ACTIVITY: Within the entries below, find each line containing the word "size" and copy it.

(Records from a collection)
□ □ □ □ □ □ □

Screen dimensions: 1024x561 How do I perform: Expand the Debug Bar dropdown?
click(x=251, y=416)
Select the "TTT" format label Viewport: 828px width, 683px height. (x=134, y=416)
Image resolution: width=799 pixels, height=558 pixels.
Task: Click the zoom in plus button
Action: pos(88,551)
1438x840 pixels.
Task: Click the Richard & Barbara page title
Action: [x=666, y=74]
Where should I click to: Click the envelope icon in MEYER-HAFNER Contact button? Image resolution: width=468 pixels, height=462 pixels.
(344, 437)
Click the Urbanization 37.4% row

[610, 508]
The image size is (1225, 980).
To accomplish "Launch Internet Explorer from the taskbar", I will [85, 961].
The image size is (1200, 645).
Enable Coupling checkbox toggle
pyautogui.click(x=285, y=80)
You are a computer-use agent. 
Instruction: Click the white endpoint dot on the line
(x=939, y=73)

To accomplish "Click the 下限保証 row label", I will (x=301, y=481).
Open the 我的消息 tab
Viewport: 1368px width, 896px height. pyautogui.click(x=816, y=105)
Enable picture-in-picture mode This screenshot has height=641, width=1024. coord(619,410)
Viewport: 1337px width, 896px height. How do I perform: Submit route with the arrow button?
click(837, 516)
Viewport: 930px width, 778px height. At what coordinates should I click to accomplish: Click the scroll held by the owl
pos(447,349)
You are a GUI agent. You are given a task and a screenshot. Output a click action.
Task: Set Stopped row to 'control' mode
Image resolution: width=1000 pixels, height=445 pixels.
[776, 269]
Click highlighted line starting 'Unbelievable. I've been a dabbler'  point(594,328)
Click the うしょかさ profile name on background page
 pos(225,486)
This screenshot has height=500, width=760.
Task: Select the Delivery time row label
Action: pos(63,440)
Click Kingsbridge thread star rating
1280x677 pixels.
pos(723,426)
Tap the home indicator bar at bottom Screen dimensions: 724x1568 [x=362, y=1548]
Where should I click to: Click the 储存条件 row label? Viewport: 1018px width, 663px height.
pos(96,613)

□ □ □ □ □ □ □

OUTPUT FOR THIS TASK:
The image size is (1225, 980).
The image size is (1200, 645).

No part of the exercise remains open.